Его рука остановилась на моей коже. Я могла сказать, что он вернулся в прошлое, думая об этом.
— Ты ничего не мог сделать, чтобы это остановить.
Его глаза сузились, отыскав мои:
— Откуда ты знаешь?
— Ты ничего не можешь сделать, когда всё так. Они не изменятся. Я думала… Думала, что если перестану просить игрушки, перестану хотеть что-либо, то мой отец станет счастливее. Я думала, что если закроюсь, то не буду его беспокоить. Я не хотела быть обузой. Не хотела его злить. Но это не сработало.
— Дело не в тебе.
— Рассказывай это пятилетнему ребёнку, — ответила я, невесело хмыкая. — Но дело и не в тебе тоже. Ты не мог его остановить.
— Я мог убить его, — заметил он.
Я притихла. В его глазах не было злости, только сожаление.
— Где сейчас твой отец? — спросила я.
— Не знаю, — произнёс он. — Если бы знал, то уже убил бы его. Иногда мне кажется, что это единственный способ предотвратить возвращение тени. Однако я искал его и искал. Но он исчез.
— Мне жаль.
— Я бросил поиски. Может быть, он уже мёртв.
Молчание между нами было столь интимным. Я хотела податься вперёд и поцеловать его, обнять, притянуть к себе и сказать ему, что всё будет в порядке. Но ничего не могло быть в порядке, не с ним. Не со мной.
— Теперь твоя очередь, — прошептала я.
— Что мне сейчас делать? — спросил он.
Он не ждал ответа — это прозвучало скорее воплем в небеса, чем реальным вопрос.
Что мне было ему ответить? Я не знала, каково это — быть убийцей.

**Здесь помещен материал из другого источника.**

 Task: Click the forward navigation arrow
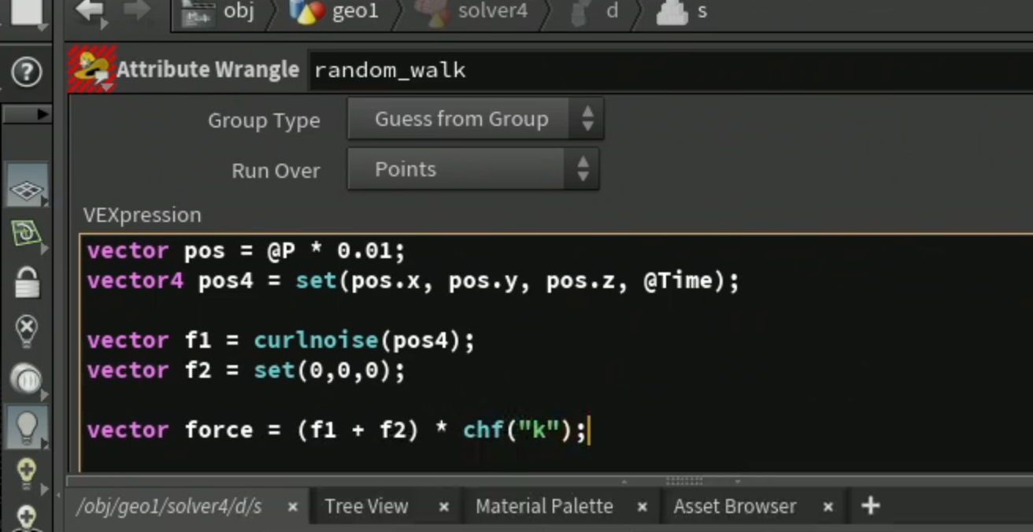(x=137, y=11)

Не знала, каково это — убивать людей, обладать мрачной потребностью. Я потянулась и взяла его за руку, поднося её к своим губам. Всё это время мои глаза не отрывались от его.
Если я никогда отсюда не выберусь, то могла бы сделать это для него.

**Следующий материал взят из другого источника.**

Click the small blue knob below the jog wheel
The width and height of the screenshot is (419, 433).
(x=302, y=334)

— Я хочу, чтобы ты выместил на мне свой гнев, — ответила я. — И всё остальное.
Его отчаяние перевоплотилась в нечто другое. Его глаза бурлили эмоциями — так странно после столь долгого безразличия. В комнате становилось всё светлее с восходом солнца.

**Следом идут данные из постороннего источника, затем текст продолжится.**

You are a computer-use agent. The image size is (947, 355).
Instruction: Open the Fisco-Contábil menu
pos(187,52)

— Я не хочу тебя убивать, — произнёс он дрожащим голосом.
— Не надо меня убивать. Приблизься. Причини мне боль. Здесь.
Я подняла запястья. О чём ещё я могла его попросить?
«О том, чего ты действительно хочешь».
У какой-то части меня, давно спрятанной, были желания. Тёмные желания. Они вырвались, когда он связал мои запястья и мучил своим языком. Они стонали от удовольствия, пока его рука шлёпала мою кожу до красноты. Я хотела этого. Хотела его. Хотела стать его.